'versions' directive in process #4386

adamrtalbot · 2023-10-09T10:32:54Z

New feature

Many pipelines attempt to catch the software versions running within the container. The most common method is to catch a file with the software version written to it, typically using some fun string parsing:

https://github.com/nf-core/modules/blob/72f633b541815ae9565599e5b3cf66d863736ae1/modules/nf-core/fastqc/main.nf#L38-L41

https://github.com/epi2me-labs/wf-template/blob/3edea44cdf9449093a2adc2f08bb16ec143373bf/main.nf#L20-L30

This populates the output directive with an additional channel and prevents people using the pipe operator amongst other things.

Why not get this into a separate, native directive? It could automatically populate some property of the process which is available to use as a string (or map of strings).

Usage scenario

Anyone who wants to record their software at runtime.

Suggest implementation

process FASTQC {
    // process goes here
    versions:
    fastqc = 'fastqc --version | sed -e "s/FastQC v//g"'
    python = 'python --version'
}

Somewhere within the .command.run the .task.versions file is created:

fastqc: 0.12.1
python: 3.11.2

Back in the pipeline code:

FASTQC.versions == [ name: ${task.process}, versions: [ fastqc: "0.12.1", python: "3.11.2" ]  ]

// It's syntactic sugar around the FASTQC.out.versions channel, so can be used like so:
ch_versions = ch_versions.mix(FASTQC.versions)

The text was updated successfully, but these errors were encountered:

ewels · 2023-10-09T10:40:35Z

I think that this is basically a duplicate of an issue that I wrote with @pditommaso back in 2018 😬 #879

But same motivation, similar syntax even (this is slightly better though, agree that the ability to have more than 1 version per process is necessary 👍🏻 )

adamrtalbot · 2023-10-09T13:17:39Z

Ah bother. I did search for versions but I see that feature is slightly more generic. You could probably use my this feature to implement generic info as well as versions.

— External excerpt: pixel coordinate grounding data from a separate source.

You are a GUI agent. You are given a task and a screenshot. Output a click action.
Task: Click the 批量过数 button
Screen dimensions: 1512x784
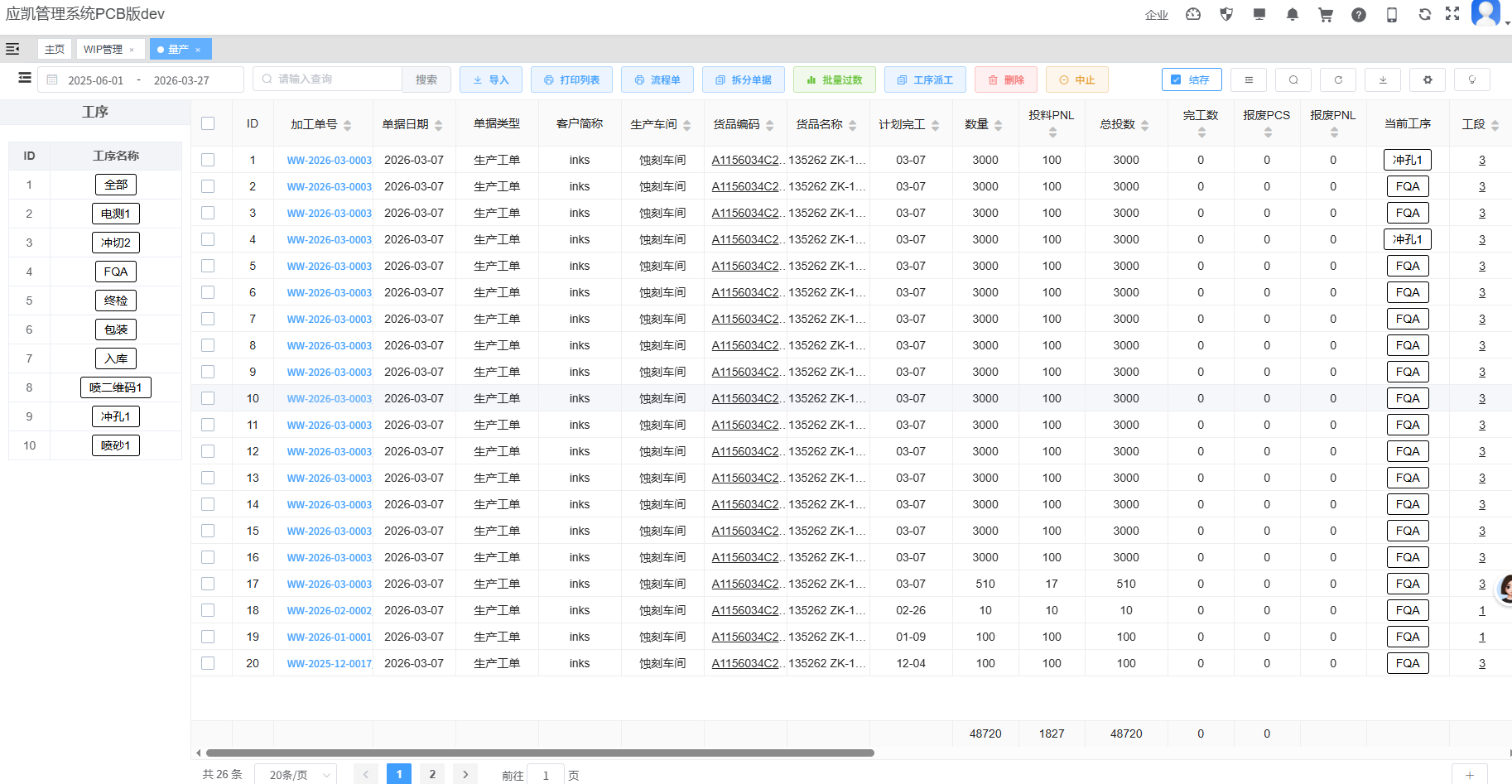(x=833, y=80)
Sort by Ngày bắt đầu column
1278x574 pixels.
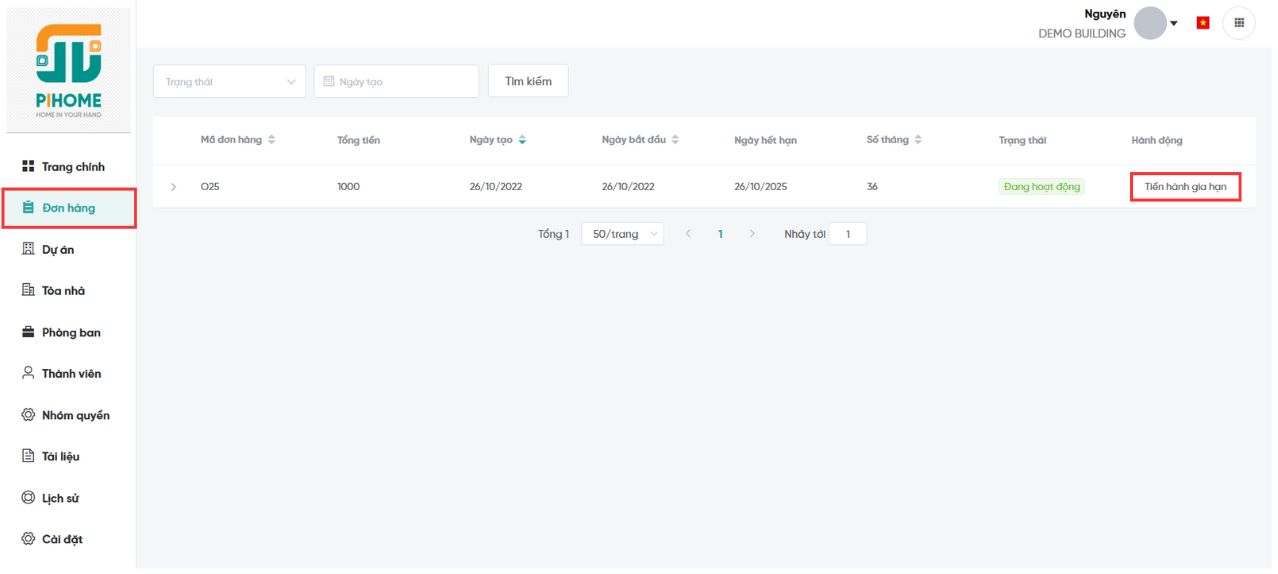pyautogui.click(x=675, y=140)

The biggest flaw I can see right now is stealing a secret. From the example above:

versions:
sneaky-secret-steal = "echo $SECRET"

pditommaso · 2023-10-09T13:31:04Z

I like the general design, still find it horrible having to run and parse all these CLI option. would not be better to rely on the version declared by conda and spack packages?

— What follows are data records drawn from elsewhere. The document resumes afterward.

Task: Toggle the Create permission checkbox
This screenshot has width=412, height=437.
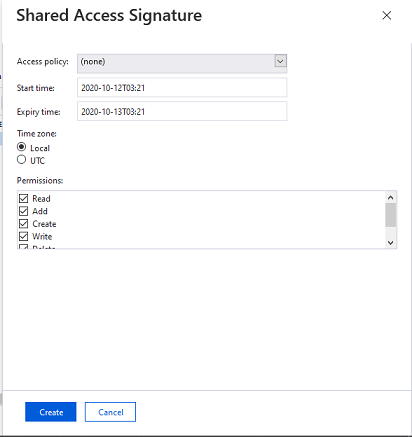Action: [24, 224]
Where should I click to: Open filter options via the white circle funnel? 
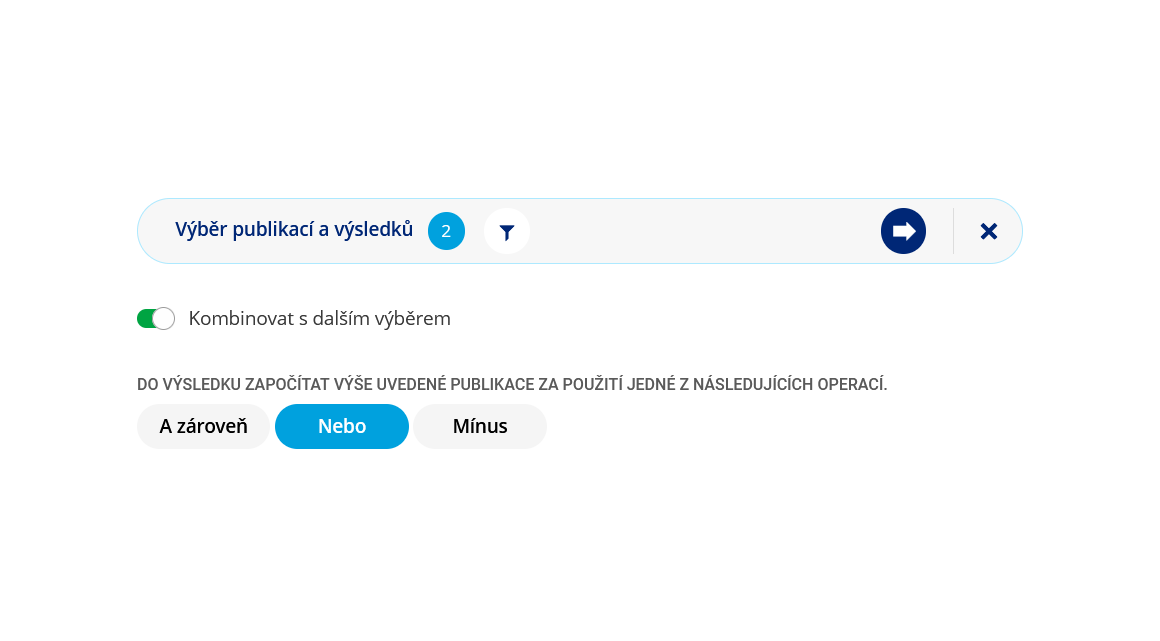coord(507,232)
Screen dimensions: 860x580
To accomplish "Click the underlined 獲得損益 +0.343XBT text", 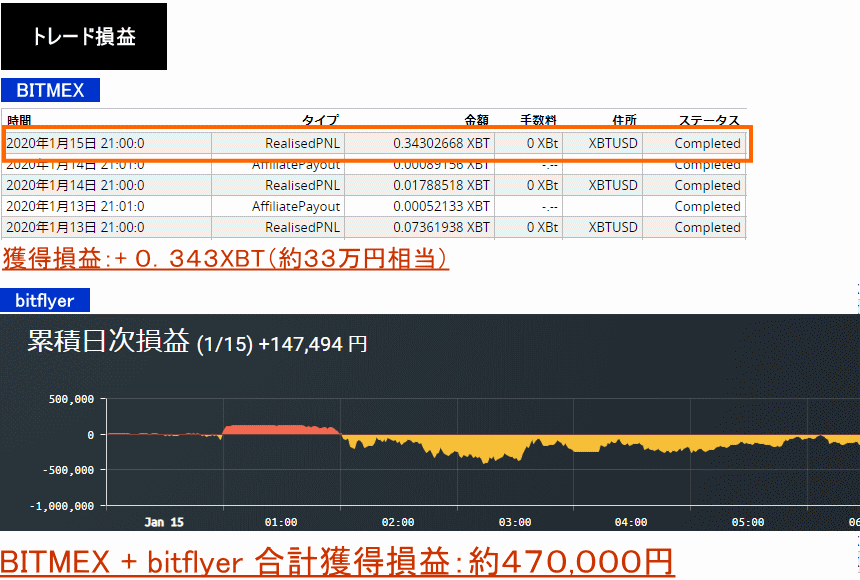I will tap(225, 259).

adamrtalbot · 2023-10-09T13:48:44Z

In my personal experience, conda only contains about 25% of tools used in bioinformatics (although they are the big and important ones).

ewels · 2023-10-09T20:09:15Z

Yup, we've gone back and forth on this a lot over the years. At the end of the day, the only thing you can really trust is to ask the tool itself. Also many pipelines (eg. nf-core) specify both conda and docker. Both can be overwritten by the end user. So if running with some random Docker image there's really no way to know what the version is.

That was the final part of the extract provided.